DATA:
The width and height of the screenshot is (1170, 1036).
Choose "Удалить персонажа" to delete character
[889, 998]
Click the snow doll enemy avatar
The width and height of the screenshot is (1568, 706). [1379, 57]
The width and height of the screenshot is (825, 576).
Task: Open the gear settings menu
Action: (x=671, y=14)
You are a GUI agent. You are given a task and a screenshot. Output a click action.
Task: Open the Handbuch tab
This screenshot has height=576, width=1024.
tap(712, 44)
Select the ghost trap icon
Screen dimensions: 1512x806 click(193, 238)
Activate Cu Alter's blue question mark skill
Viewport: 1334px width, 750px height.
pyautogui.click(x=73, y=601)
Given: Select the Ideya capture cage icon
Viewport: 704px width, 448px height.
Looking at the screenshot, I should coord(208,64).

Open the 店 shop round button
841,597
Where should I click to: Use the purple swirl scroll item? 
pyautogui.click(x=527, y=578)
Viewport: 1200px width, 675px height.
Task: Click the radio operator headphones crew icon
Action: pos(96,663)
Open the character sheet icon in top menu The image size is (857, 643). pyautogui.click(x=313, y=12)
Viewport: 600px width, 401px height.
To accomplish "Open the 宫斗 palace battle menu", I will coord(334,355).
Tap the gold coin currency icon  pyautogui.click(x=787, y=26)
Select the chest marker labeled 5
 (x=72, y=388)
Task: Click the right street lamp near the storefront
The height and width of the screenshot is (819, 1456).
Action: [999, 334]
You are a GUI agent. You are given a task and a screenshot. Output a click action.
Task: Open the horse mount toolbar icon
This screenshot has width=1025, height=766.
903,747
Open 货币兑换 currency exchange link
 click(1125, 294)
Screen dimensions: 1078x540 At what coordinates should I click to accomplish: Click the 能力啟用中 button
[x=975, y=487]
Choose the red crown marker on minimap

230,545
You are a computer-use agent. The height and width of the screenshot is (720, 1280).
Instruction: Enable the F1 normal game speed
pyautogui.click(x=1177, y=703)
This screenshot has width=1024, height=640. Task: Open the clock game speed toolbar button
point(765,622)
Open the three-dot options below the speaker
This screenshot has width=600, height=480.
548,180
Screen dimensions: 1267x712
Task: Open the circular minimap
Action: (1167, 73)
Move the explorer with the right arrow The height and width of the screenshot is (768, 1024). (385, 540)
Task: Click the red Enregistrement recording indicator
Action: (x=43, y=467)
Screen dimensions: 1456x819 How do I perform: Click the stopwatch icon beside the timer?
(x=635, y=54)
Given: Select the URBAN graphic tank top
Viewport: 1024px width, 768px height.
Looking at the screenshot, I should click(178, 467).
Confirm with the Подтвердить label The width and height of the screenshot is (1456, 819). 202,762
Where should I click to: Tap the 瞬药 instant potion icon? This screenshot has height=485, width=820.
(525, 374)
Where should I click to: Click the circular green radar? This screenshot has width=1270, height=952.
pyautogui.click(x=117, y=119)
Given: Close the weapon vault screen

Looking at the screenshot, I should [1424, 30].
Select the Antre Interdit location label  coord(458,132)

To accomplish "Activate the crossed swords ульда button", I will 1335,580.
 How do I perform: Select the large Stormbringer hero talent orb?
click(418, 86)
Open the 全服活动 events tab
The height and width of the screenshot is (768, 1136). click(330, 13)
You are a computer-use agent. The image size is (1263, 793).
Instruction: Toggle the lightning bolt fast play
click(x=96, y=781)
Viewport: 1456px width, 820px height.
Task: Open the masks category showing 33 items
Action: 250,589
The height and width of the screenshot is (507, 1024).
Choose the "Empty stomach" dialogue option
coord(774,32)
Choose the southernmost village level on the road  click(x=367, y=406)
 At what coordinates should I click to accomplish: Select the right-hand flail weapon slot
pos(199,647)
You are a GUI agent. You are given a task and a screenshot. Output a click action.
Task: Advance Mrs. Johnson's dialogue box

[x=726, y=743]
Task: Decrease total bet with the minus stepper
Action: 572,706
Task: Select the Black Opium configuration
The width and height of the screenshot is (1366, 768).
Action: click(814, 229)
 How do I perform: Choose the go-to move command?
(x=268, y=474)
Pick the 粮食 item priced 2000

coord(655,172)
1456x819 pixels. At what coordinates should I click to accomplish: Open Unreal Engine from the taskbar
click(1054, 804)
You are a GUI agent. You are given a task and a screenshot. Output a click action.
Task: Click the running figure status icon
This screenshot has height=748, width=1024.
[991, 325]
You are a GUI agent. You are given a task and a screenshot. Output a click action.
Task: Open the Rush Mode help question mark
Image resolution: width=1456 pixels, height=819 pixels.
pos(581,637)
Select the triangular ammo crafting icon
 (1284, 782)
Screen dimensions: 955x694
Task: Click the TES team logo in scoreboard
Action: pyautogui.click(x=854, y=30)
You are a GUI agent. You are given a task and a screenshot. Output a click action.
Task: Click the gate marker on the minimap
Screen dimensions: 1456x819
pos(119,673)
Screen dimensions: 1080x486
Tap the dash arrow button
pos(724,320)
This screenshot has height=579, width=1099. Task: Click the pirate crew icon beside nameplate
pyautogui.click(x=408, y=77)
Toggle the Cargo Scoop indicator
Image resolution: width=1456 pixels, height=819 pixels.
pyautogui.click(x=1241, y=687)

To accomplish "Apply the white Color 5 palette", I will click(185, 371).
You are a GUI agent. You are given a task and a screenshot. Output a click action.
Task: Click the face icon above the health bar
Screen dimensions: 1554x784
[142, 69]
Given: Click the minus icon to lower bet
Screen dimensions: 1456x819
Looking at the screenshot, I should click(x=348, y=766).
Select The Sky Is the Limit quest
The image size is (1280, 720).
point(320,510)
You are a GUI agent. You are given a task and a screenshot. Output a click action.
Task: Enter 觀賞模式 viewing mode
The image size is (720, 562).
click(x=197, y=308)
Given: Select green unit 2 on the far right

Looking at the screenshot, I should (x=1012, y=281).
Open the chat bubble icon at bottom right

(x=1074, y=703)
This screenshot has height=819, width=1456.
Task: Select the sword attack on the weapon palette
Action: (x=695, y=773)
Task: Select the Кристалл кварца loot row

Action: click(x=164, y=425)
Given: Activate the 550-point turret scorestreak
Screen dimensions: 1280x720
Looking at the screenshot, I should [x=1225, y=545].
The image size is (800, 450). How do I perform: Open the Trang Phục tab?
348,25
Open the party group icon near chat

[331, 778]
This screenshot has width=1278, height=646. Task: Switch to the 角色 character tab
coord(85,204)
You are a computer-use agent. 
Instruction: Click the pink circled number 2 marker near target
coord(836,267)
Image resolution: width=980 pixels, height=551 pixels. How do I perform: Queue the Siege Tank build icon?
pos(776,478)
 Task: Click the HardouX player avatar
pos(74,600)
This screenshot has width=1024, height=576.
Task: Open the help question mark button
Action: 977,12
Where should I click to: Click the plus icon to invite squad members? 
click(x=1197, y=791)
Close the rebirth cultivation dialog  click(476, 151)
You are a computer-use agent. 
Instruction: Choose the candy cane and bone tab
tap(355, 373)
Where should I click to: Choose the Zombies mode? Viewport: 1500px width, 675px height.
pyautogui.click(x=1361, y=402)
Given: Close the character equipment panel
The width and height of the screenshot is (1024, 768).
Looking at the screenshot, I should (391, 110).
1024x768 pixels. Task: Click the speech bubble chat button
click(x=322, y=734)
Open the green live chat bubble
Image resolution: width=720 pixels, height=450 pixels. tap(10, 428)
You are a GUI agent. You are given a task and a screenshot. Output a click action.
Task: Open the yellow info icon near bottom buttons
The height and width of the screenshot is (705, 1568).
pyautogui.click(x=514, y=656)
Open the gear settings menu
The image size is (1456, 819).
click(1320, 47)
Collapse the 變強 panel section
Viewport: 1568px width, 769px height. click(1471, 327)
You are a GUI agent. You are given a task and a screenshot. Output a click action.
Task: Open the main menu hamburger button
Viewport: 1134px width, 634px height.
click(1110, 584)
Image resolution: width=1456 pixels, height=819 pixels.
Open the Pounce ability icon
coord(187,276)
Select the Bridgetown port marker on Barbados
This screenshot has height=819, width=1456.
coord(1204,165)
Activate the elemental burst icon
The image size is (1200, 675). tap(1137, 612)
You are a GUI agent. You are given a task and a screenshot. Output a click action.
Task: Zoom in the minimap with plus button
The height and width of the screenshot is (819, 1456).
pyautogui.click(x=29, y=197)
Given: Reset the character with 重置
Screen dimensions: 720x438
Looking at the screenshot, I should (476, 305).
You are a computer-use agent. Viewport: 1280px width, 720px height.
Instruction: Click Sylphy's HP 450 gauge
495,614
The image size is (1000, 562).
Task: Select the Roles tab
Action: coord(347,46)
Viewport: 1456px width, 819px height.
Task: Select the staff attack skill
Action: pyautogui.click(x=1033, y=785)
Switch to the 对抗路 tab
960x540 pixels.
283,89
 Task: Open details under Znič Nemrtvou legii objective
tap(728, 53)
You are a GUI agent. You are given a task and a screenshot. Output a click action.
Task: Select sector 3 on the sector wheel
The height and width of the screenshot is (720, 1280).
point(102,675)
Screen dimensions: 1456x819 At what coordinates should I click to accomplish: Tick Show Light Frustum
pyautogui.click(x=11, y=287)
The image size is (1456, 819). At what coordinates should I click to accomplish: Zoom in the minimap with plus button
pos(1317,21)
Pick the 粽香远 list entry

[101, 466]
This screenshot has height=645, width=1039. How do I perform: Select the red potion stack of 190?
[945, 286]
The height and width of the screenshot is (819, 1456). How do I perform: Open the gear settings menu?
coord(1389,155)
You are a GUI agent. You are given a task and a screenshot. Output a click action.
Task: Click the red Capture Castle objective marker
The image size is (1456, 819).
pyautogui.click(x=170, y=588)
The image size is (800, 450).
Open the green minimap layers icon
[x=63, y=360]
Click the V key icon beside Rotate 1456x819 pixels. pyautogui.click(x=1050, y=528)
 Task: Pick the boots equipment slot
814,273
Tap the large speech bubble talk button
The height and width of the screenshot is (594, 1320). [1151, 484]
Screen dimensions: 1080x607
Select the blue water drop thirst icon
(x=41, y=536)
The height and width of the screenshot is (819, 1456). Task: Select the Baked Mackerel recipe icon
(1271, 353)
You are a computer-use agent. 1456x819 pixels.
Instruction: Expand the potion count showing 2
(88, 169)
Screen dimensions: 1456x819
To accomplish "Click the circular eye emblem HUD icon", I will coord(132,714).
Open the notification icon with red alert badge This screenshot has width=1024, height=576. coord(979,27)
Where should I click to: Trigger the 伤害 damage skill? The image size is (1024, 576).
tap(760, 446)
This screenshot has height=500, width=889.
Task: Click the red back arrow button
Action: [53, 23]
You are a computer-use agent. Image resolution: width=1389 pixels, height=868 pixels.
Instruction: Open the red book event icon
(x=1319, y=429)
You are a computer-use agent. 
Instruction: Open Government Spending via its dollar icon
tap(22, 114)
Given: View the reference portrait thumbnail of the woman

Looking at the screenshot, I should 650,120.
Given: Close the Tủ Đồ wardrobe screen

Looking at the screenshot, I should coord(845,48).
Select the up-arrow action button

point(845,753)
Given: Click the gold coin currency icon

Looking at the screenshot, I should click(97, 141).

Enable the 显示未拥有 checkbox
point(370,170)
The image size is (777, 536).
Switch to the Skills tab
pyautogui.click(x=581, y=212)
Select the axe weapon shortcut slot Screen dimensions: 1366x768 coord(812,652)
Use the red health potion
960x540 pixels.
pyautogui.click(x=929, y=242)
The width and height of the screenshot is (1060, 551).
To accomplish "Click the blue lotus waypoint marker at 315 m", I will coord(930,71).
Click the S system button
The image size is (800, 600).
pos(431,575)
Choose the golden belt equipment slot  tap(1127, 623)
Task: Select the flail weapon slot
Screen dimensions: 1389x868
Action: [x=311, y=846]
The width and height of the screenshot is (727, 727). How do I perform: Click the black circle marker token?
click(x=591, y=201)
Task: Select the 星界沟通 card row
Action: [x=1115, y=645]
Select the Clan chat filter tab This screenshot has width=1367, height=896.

REQUIREMENTS: Count the lines above that contain the word "blue", and reply with only that number.

SOLUTION: 3